Exercise aim: Give again exactly the lines that stretch from the one with "Click the Rechercher un toponyme search field" to the end of the data below, including both of those lines and nothing else.

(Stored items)
╔══

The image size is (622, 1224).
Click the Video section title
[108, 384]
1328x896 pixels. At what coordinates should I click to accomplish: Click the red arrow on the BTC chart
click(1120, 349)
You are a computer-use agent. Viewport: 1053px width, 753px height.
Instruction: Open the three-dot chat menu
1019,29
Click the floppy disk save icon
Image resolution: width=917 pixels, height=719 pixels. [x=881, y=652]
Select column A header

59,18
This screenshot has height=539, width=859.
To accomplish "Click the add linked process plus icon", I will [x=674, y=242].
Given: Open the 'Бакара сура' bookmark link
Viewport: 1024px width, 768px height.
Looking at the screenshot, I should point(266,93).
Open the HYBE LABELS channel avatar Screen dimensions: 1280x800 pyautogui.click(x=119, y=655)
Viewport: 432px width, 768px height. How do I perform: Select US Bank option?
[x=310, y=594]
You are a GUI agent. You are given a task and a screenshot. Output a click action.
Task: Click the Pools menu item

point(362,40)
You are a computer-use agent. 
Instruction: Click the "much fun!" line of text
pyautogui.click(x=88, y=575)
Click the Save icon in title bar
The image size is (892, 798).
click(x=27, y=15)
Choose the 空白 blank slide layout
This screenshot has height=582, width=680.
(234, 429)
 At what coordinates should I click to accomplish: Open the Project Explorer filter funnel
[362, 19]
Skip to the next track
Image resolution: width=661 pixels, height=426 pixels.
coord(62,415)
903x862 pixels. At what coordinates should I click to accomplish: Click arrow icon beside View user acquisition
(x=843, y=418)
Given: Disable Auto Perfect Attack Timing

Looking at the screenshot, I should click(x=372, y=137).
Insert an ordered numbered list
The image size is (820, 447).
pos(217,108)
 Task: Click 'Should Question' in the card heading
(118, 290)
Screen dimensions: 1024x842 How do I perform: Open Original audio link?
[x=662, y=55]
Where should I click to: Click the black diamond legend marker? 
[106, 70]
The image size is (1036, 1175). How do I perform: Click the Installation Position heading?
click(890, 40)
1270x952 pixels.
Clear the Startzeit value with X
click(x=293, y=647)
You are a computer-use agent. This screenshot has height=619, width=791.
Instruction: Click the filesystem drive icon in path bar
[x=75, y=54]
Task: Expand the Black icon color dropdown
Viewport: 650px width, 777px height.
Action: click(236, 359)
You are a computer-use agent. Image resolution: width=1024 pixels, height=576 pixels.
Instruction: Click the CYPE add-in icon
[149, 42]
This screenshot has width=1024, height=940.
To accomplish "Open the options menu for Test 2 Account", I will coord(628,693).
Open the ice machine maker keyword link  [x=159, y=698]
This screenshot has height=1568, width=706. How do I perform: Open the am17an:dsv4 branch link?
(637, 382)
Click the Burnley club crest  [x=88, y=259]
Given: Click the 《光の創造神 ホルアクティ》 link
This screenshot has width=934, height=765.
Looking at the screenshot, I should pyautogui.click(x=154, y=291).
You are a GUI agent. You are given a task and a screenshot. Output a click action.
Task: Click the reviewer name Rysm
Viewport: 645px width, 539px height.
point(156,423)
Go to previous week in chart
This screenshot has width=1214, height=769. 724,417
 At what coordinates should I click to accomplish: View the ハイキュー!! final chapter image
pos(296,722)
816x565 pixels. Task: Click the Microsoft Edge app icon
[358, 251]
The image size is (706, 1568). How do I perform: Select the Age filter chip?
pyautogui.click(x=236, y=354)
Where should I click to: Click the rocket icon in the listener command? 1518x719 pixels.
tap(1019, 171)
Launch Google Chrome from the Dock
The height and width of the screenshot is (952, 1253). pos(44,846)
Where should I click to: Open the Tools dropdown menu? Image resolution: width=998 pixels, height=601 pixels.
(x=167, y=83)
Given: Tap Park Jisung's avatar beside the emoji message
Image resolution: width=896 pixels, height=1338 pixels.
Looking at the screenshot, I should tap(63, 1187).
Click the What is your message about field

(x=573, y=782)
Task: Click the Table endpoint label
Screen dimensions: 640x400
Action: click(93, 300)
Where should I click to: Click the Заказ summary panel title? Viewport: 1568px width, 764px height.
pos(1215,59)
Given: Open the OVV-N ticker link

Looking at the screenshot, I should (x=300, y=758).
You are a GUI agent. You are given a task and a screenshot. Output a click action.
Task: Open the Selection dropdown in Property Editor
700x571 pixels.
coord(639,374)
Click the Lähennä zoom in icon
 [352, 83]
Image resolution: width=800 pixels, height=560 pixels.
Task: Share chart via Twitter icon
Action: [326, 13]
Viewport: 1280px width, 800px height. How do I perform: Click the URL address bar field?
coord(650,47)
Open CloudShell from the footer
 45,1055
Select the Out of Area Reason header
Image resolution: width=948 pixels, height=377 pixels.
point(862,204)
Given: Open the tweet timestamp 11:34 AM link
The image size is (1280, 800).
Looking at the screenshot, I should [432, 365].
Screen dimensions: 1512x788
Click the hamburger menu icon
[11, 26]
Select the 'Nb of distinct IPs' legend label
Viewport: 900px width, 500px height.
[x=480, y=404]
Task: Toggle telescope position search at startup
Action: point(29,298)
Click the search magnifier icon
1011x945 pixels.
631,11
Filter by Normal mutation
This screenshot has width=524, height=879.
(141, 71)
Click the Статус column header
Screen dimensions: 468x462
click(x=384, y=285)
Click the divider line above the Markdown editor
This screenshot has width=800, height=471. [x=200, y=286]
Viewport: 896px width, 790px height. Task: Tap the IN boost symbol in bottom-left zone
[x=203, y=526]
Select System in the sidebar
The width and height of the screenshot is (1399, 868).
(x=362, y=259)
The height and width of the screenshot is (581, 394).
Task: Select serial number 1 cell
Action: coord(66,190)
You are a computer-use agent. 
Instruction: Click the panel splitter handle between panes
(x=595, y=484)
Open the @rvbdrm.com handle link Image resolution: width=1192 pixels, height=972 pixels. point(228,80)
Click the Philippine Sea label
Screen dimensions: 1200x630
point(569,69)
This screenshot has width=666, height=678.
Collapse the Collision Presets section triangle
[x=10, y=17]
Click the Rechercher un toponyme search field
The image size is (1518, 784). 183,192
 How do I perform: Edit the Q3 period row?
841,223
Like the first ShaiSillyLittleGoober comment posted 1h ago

╚══

Finished exercise:
Click the Rechercher un toponyme search field
The image size is (1518, 784). 183,192
 How do I perform: Edit the Q3 period row?
841,223
Like the first ShaiSillyLittleGoober comment posted 1h ago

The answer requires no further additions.